-- PROVIDED RECORDS follows --

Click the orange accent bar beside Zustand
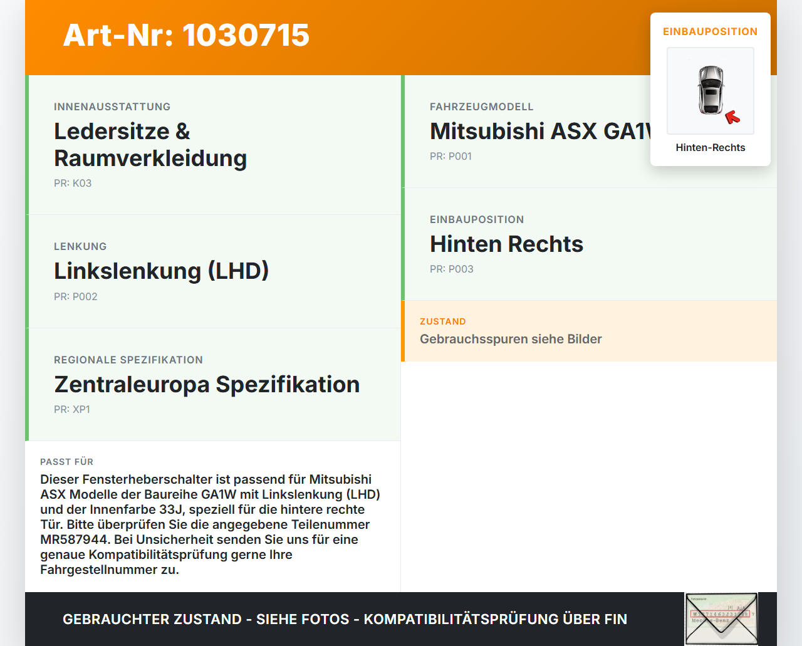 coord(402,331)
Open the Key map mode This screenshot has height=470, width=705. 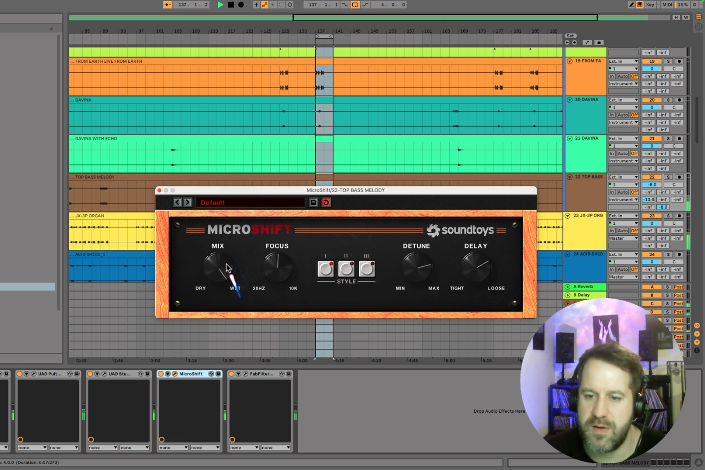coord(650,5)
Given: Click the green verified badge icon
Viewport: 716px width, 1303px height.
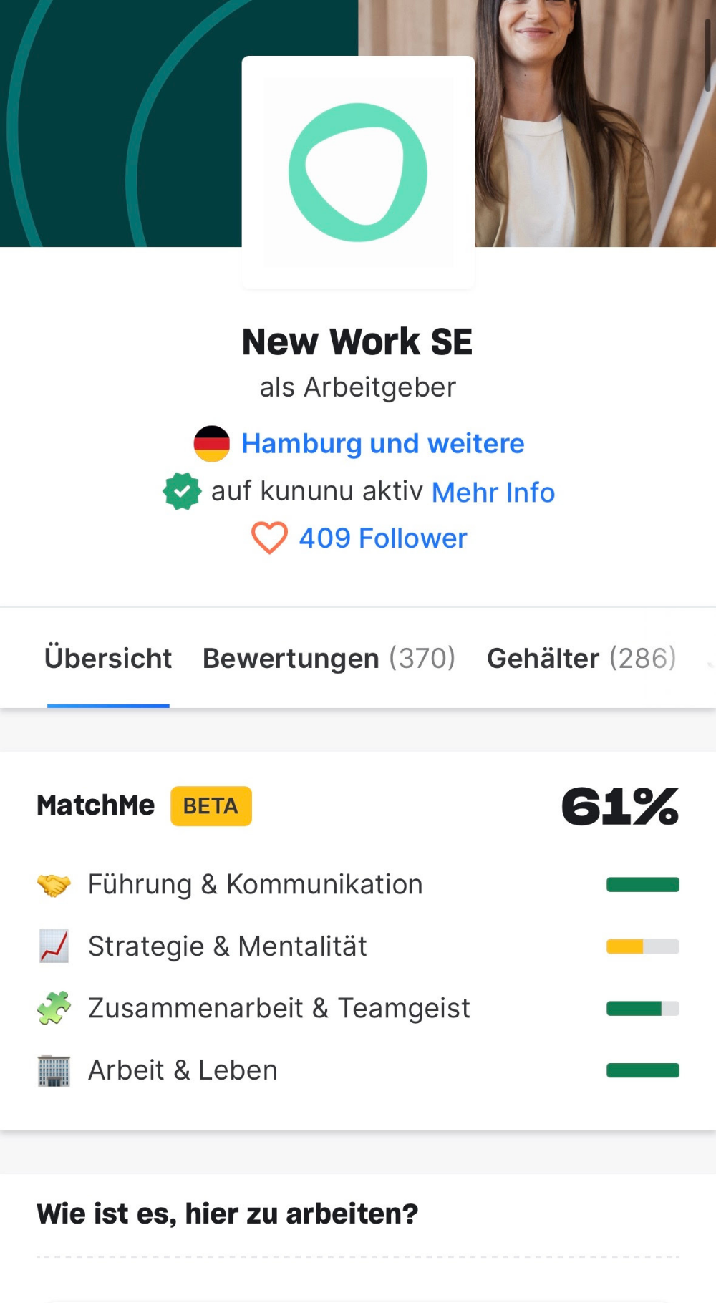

-- PROVIDED RECORDS concluded --

The line that contains "Given: Click the green verified badge icon" opens the part to copy, and the last line of the records closes it; set down those lines exactly, pictures excluded.

● RESULT BELOW
Given: Click the green verified badge icon
Viewport: 716px width, 1303px height.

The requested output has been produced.